AUSTRALIA—The Australian Sex Party has issued the following statement regarding its call for a Royal Commission to investigate the extent to which state and federal politicians have been covering up child sexual abuse in the church:
While there are now hundreds of convicted pedophile priests in Australia, there are no convictions for these offences in Australia’s sex industry.
Australian Sex Party President Fiona Patten has claimed that state and federal politicians may have been involved in covering up child sex abuse in the church and called for the Terms of Reference of the Royal Commission to include an examination of the way in which religious institutions may have infiltrated Australian parliaments.
“The Royal Commission needs to look at a register of religious interests for all politicians,” she said.
Patten said that up to 40 percent of federal MPs may be members of the Parliamentary Christian Fellowship and that it was beyond belief that members of this group did not have an understanding of the extent and nature of child sex abuse within their own churches.
Patten has been campaigning for a Royal Commission into child sex abuse in the church from the day her party was registered in 2009. It was one of the Sex Party’s top ten policies and the Sex Party has campaigned hard on the issue at every state and federal election it has contested. No other political party had a similar policy and no other political party has a formal policy of any kind to investigate sexual abuse within the churches.
“The relationship between the church and the sex industry holds many keys to understanding sexual abuse in the church,” said Patten. “The Catholic Church especially has assuaged its guilt over child sex abuse by pointing the finger at Australia’s sex industry and has worked with Catholic and religious politicians to engineer draconian legislation against the sex industry over many years as a kind of smokescreen. Religious groups have used compliant politicians to legislate against sex shops not being allowed to be within 100 meters of a church or school for fear that children will be molested by sex shop patrons and staff. There are no convicted pedophiles in Australia’s sex industry but the church and religious schools are riddled with them and the Royal Commission needs to understand why this is so”.
In 2000, Australia’s national sex industry association, the Eros Association, published the first listing of pedophile priests in Australia, called "Hypocrites," and called for a Royal Commission. The ABC’s Four Corners wrapped a program around the publication and aired an interview with Archbishop Pell, who accused the sex industry of using the issue to sell pornography.
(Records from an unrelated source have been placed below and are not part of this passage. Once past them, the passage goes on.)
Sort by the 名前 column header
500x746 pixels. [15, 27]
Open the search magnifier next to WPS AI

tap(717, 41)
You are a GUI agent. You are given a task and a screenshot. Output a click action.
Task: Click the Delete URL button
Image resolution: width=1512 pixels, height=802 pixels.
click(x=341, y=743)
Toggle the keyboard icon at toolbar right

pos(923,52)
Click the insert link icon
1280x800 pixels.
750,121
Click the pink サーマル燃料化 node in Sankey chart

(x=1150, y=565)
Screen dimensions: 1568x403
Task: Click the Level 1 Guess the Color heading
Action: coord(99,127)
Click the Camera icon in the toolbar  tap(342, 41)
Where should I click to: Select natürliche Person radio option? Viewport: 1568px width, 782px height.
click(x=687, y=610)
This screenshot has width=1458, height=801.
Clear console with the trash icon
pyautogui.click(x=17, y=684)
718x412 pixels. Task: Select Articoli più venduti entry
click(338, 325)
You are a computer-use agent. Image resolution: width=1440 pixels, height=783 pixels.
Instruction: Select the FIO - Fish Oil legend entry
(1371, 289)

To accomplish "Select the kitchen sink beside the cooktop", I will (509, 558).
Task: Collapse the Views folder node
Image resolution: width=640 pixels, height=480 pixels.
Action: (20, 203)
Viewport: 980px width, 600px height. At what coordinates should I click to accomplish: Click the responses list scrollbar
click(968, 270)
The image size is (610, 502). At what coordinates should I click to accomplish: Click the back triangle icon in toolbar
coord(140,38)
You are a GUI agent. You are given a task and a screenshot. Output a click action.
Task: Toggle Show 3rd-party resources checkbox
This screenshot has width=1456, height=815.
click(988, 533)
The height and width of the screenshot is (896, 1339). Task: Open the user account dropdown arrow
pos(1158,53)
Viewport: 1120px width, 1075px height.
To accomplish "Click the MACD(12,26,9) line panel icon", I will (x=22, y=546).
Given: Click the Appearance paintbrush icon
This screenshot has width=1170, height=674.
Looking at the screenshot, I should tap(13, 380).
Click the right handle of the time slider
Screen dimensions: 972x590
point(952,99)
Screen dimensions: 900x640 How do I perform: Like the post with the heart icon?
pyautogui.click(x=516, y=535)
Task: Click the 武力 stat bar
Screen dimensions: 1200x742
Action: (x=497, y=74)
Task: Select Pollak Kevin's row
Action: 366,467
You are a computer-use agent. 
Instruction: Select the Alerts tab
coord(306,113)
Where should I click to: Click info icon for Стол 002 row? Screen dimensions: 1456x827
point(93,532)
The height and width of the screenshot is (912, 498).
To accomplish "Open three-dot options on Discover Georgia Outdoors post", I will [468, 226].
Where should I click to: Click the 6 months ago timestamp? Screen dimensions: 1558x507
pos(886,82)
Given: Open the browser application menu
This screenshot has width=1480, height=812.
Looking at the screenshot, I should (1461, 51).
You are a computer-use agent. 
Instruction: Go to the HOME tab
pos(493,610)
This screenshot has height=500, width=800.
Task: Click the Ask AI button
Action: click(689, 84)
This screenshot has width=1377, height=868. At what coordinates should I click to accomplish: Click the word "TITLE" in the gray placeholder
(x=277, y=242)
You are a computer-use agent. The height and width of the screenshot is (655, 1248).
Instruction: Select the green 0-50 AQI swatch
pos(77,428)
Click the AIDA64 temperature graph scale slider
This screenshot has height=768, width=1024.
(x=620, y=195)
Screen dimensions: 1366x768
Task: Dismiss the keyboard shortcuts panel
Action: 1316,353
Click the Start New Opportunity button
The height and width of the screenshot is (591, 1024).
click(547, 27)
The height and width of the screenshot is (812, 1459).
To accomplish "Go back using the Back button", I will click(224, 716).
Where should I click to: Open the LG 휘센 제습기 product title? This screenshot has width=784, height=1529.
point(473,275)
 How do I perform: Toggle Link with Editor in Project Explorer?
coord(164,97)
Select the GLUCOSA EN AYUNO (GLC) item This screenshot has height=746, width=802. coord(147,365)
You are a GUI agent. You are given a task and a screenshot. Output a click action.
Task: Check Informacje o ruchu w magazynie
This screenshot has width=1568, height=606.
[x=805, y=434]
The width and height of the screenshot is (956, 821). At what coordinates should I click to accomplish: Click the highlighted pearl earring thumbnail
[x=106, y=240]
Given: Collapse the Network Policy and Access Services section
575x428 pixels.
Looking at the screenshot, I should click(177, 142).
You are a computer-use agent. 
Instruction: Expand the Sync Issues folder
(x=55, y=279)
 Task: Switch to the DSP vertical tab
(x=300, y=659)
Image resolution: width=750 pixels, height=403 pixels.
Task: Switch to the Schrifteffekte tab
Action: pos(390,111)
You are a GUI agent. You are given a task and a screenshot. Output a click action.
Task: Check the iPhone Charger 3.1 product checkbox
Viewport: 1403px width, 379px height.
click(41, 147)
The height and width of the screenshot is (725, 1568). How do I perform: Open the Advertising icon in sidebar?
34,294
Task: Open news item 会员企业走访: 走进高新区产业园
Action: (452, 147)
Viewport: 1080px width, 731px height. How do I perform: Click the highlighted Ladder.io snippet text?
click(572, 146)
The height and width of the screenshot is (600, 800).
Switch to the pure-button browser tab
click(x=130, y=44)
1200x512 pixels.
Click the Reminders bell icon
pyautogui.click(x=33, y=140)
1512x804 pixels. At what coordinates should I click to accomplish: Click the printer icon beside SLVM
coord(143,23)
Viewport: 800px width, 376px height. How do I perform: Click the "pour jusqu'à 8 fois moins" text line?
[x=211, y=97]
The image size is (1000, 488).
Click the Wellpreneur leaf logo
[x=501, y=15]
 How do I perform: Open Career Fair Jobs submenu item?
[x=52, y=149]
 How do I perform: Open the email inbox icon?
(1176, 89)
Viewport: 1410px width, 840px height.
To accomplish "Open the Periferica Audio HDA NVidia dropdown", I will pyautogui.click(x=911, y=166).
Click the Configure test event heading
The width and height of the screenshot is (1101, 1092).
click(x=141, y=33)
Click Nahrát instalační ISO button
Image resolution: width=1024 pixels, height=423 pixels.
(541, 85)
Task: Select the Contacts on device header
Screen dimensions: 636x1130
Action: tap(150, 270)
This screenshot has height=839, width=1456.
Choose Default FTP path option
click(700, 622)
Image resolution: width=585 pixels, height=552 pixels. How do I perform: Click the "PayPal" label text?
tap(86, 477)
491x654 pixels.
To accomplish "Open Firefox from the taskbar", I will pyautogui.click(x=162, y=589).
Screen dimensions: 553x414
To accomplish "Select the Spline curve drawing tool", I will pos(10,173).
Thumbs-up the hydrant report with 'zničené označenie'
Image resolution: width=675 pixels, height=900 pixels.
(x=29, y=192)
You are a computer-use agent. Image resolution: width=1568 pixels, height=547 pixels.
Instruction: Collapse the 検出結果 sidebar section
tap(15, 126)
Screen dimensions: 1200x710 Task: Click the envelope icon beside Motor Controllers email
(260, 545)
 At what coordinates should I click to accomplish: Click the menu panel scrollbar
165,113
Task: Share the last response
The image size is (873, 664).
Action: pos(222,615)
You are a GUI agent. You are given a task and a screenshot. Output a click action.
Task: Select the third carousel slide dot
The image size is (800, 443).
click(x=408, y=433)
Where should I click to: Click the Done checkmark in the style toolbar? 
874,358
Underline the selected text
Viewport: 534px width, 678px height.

In the aftermath of this publication and its call for a Royal Commission, the Eros Association was inundated with death threats and letters from federal and state MPs calling the action disgraceful and appalling. Federal MPs like Bruce Baird said that Eros had ruined any credibility it had in dealing with the federal parliament, and the call for a Royal Commission was a travesty. Former Tasmanian Senator and champion of the Catholic church, Brian Harradine, refused to answer letters from the Eros Association about child sex abuse in the church.
UPDATE
ABC News is now reporting that Australian Prime Minister Julia Gillard has "ordered a federal inquiry Monday into allegations of child sex abuse in state and religious institutions and community groups following a string of sexual abuse accusations against priests and claims of a Catholic Church cover-up."